Die Bundespräsidentenwahl markierte einen neuen Tiefpunkt im Verhältnis zwischen ORF und FPÖ. Nach einem Recherchefehler beim „TV-Duell“zur Israelreise Norbert Hofers geriet der ORF vier Tage vor dem Urnengang argumentativ in höchste Nöte. Der Chefredakteur des aktuellen Dienstes, Fritz Dittlbacher ist also mit drängenden Fragen zur ORFBerichterstattung konfrontiert. Im KURIER-Interview nimmt er Stellung zu Versäumnissen und dem heiklen Umgang mit einer Partei, die alles andere als zimperlich ist. KURIER: Die Bundespräsidentenwahl ist geschlagen und für die FPÖ steht fest: Der ORF will uns verhindern. Haben Sie Verständnis für diese Wahrnehmung? Fritz Dittlbacher: Nein, dafür habe ich überhaupt kein Verständnis. Der ORF hat auch in diesem Wahlkampf wie in vielen davor gezeigt, dass sein Anliegen die möglichst umfassende Information ist und genau so haben wir es auch diesmal wieder gemacht. Wenn man sich die Aussendungen der FPÖ ansieht, dürfte das dort anders wahrgenommen werden. Dort wird das Thema ORF fast hysterisch behandelt. Am Tag nach dem letzten TV-Duell war von „Entgleisung“die Rede und Rücktritte von Ingrid Thurnher und ORF-Chef Alexander Wrabetz wurden gefordert.

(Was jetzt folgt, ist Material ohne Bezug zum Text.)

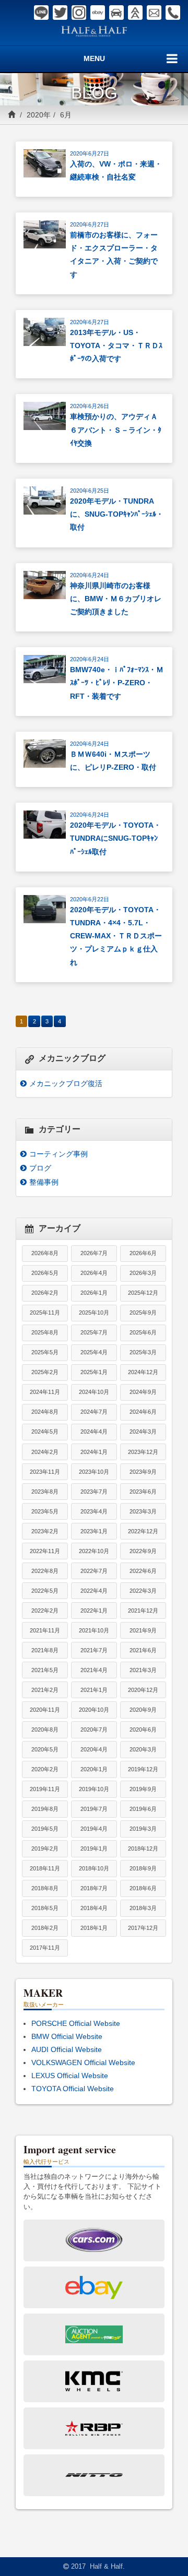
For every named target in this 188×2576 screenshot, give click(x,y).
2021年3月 (143, 1670)
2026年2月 (44, 1293)
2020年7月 (94, 1729)
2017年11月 (45, 1948)
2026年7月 (94, 1253)
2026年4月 (94, 1273)
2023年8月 (44, 1491)
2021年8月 (44, 1650)
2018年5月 (44, 1908)
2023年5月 (44, 1511)
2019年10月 (94, 1789)
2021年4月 (94, 1670)
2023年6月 (143, 1491)
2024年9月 (143, 1392)
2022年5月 (44, 1591)
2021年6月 (143, 1650)
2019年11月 (45, 1789)
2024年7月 (94, 1412)
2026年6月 (143, 1253)
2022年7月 (94, 1571)
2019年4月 (94, 1829)
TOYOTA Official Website (72, 2088)
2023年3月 (143, 1511)
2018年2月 (44, 1928)
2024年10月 (94, 1392)
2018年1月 (94, 1928)
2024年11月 (45, 1392)
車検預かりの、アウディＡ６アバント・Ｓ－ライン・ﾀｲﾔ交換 (115, 429)
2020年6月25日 (89, 490)
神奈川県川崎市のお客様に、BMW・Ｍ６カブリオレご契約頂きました (115, 598)
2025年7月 (94, 1332)
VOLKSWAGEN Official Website (83, 2062)
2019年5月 (44, 1829)
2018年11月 (45, 1868)
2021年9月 (143, 1630)
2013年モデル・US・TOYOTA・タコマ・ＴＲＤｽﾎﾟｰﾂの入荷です (116, 345)
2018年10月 (94, 1868)
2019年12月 (143, 1769)
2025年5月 (44, 1352)
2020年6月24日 (89, 575)
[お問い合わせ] (154, 12)
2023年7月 (94, 1491)
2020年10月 (94, 1710)
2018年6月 (143, 1888)
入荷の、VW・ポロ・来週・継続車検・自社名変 (116, 170)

Sie haben das Wort „hysterisch“in den Mund genommen. Ich dürfte es nicht aussprechen, aber widersprechen muss ich Ihnen natürlich auch nicht. Rücktrittsaufforderungen gegen TV-Moderatoren richten sich von selbst. Das ist kein politisches Amt, sondern eine journalistische Tätigkeit. Bei Norbert Hofers Besuch am Tempelberg 2014 gab es aber eine Amtshandlung, bei der auf eine Frau geschossen worden ist. Sie überlebte, auch wenn Hofer behauptete, sie sei zehn Meter neben ihm erschossen worden. Von Maschinenpistolen oder Granaten konnte im Gegensatz zu seiner Darstellung keine Rede sein. Zudem war sie Jüdin, nicht Muslima. Dennoch: Der ORF wusste von der Amtshandlung nichts, als Hofer damit vor Millionenpublikum konfrontiert wurde. Das war peinlich.
Wir haben das nachrecherchiert, was Herr Hofer über diesen Vorfall erzählt hat. Es ist immer schwierig, etwas zu recherchieren, das nicht stattgefunden hat. Aber räumen Sie auch ein, dass da ein Fehler passiert ist?

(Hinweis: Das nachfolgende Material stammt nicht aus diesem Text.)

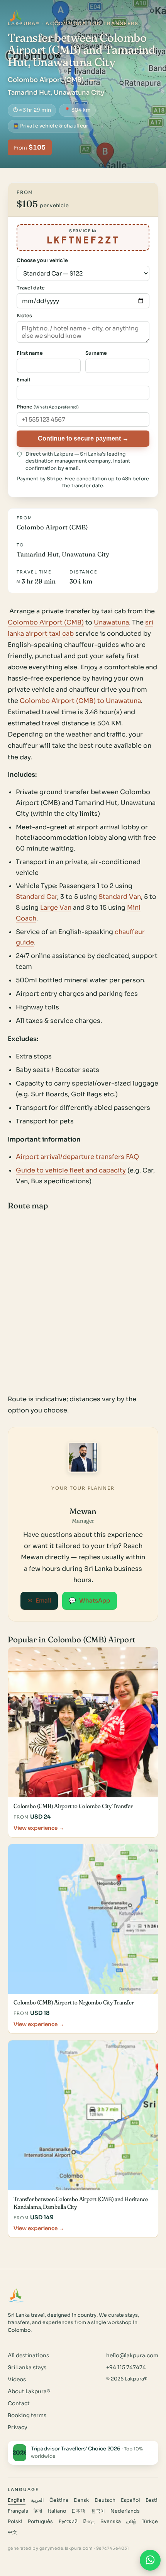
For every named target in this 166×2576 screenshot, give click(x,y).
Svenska (110, 2521)
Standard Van (119, 897)
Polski (15, 2521)
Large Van (55, 907)
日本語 (78, 2511)
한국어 (98, 2511)
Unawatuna (111, 622)
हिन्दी (38, 2511)
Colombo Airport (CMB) (46, 622)
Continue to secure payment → (83, 438)
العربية (37, 2500)
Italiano (57, 2511)
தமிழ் (131, 2521)
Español (130, 2500)
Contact (19, 2403)
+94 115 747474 (126, 2367)
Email (39, 1600)
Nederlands (125, 2511)
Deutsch (105, 2500)
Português (40, 2521)
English (16, 2500)
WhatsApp (89, 1600)
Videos (17, 2379)
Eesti (152, 2500)
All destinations (28, 2355)
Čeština (58, 2500)
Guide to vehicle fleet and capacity (71, 1170)
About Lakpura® (29, 2391)
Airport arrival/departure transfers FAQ (77, 1157)
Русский (68, 2521)
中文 (12, 2532)
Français (18, 2511)
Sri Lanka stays (27, 2367)
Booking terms (27, 2415)
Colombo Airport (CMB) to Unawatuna (80, 701)
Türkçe (150, 2521)
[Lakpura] (16, 16)
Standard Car (36, 897)
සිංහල (89, 2521)
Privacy (17, 2427)
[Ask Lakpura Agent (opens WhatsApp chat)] (150, 2560)
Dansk (81, 2500)
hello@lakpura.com (132, 2355)
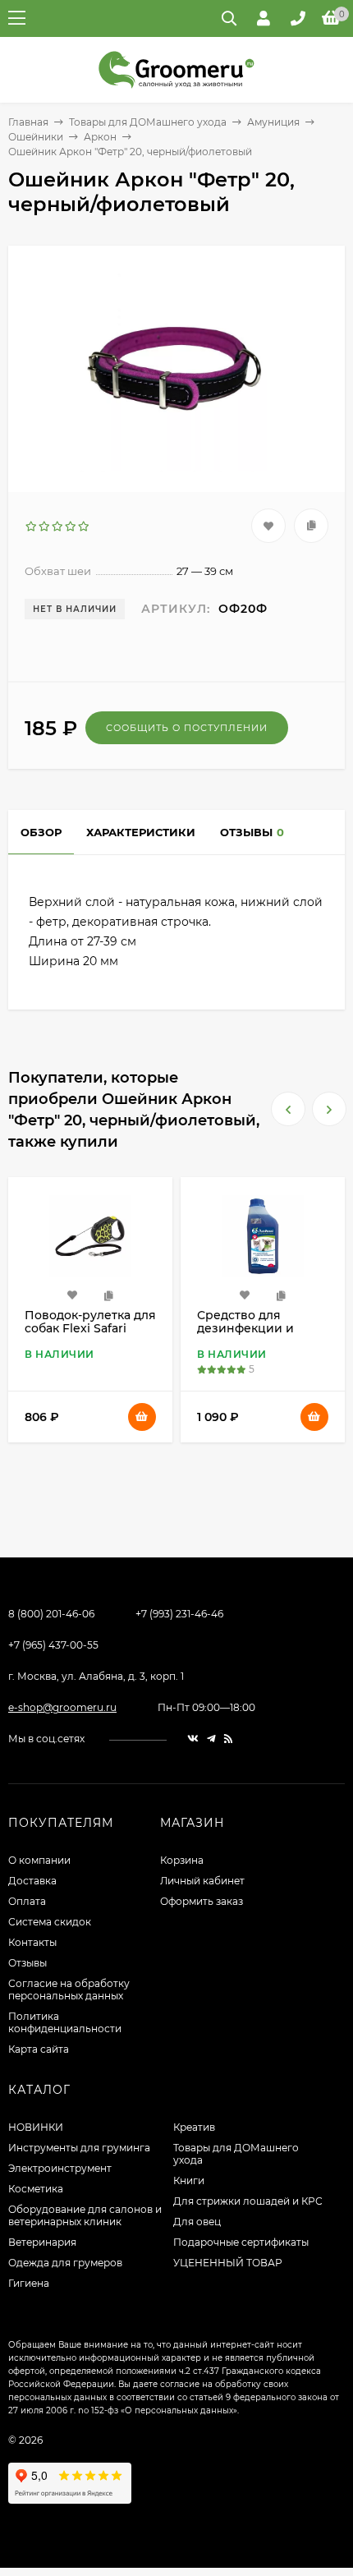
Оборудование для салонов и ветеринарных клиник (85, 2215)
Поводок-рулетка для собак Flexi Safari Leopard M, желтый (263, 1328)
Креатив (194, 2127)
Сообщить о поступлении (187, 728)
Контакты (32, 1942)
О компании (39, 1860)
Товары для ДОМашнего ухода (148, 122)
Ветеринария (42, 2242)
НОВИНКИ (35, 2127)
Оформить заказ (201, 1901)
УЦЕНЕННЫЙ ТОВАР (227, 2262)
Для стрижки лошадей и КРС (248, 2201)
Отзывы (27, 1963)
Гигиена (28, 2283)
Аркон (100, 137)
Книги (188, 2180)
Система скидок (49, 1922)
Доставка (32, 1880)
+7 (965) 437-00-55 (53, 1645)
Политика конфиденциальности (64, 2022)
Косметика (35, 2189)
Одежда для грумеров (65, 2262)
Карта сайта (38, 2049)
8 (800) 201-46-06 (51, 1614)
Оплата (27, 1901)
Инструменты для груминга (79, 2147)
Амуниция (273, 122)
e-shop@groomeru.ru (62, 1707)
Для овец (197, 2221)
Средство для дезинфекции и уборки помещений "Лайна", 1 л (86, 1335)
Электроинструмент (60, 2168)
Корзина (182, 1860)
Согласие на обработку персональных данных (69, 1989)
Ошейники (35, 137)
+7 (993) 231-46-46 (179, 1614)
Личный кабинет (202, 1880)
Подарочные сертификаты (241, 2242)
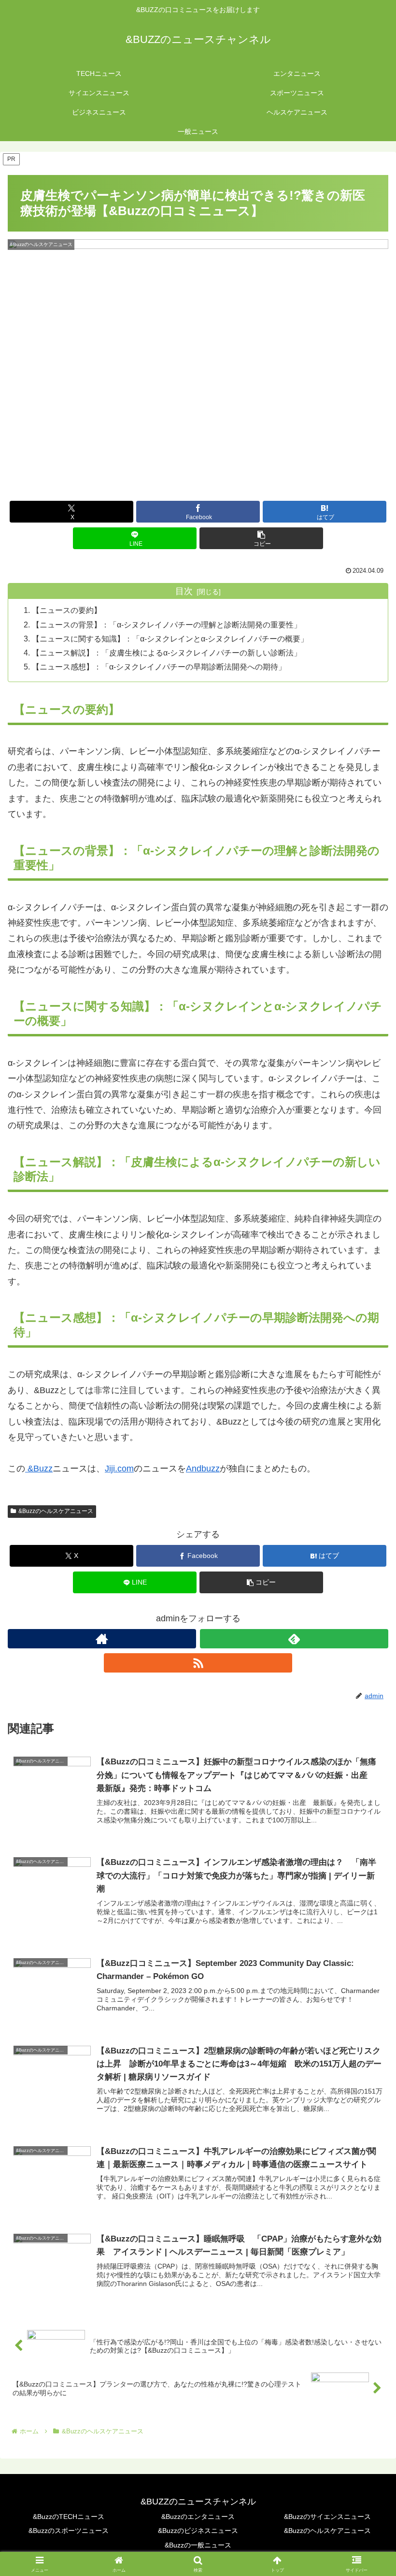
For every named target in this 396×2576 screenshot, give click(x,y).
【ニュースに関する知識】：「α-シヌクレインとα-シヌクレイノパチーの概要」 (170, 638)
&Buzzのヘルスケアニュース (55, 1511)
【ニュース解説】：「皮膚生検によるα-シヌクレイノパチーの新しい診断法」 (166, 652)
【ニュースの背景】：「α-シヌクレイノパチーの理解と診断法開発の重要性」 (166, 624)
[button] (261, 538)
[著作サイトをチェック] (102, 1638)
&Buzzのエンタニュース (198, 2516)
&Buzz (39, 1468)
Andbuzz (203, 1468)
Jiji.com (119, 1468)
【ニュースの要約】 (66, 610)
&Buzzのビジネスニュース (198, 2530)
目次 (184, 591)
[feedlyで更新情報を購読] (294, 1638)
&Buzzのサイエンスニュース (327, 2516)
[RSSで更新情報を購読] (198, 1663)
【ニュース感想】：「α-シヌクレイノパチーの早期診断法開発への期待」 (159, 666)
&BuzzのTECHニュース (68, 2516)
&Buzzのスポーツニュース (68, 2530)
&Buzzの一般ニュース (198, 2545)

Ein Fehler wäre es gewesen, wenn es eine Fehlinformation gewesen wäre. Wir haben eine Unvollständigkeit auf Sendung gebracht, das bedaure ich. Wir haben danach versucht, diese Vollständigkeit vor einem zumindest genauso großen Publikum wieder herzustellen. Das hätte ich aber natürlich gerne gleich auf Sendung gehabt. Wir hätten Herrn Hofer nämlich dennoch gefragt, warum er von einem Terroranschlag spricht, wenn in Wirklichkeit einer unbewaffneten Frau ins Bein geschossen wurde. Denn bei jemandem, der für das höchste Amt des Staates kandidiert, müssen eben besondere Kriterien der Glaubwürdigkeit angelegt werden. Gerade die FPÖ spitzt in der politischen Debatte gerne zu – bis hin zum kreativen Umgang mit Fakten. Den Journalisten unterstellt die Partei dann, sie würden wie im Falle Hofers besonders hart nachfragen. Wie geht die Grätsche zwischen Aufklären und fair behandeln?
Es ist die Aufgabe von Journalisten, alles abzuklopfen und gerade in so wichtigen Wahlen möglichst genau hinzusehen. Wir haben auch bei Alexander Van der Bellen die Frage seiner Glaubwürdigkeit in Sachen Parteiunabhängigkeit hinterfragt, ebenso wie seine Position zu TTIP, die sich im Wahlkampf deutlich anders dargestellt hat wie noch vor einem Jahr. Um solche Glaubwürdigkeitsfragen ging es eben auch bei Norbert Hofer. Wenn sich wiederum führende Interviewer wie Armin Wolf öffentlich über das Thema lustig machen, kann das nicht dazu angetan sein, dass man einen normalen Umgang miteinander findet. Er hat am Montag mit den Worten Hofers gespielt und getwittert: „Als ich in Wien war, habe ich etwas Fürchterliches erlebt. 10 Meter neben mir wurde ein Wahlergebnis im Fernsehen nicht verkündet.“Was sagen Sie dazu?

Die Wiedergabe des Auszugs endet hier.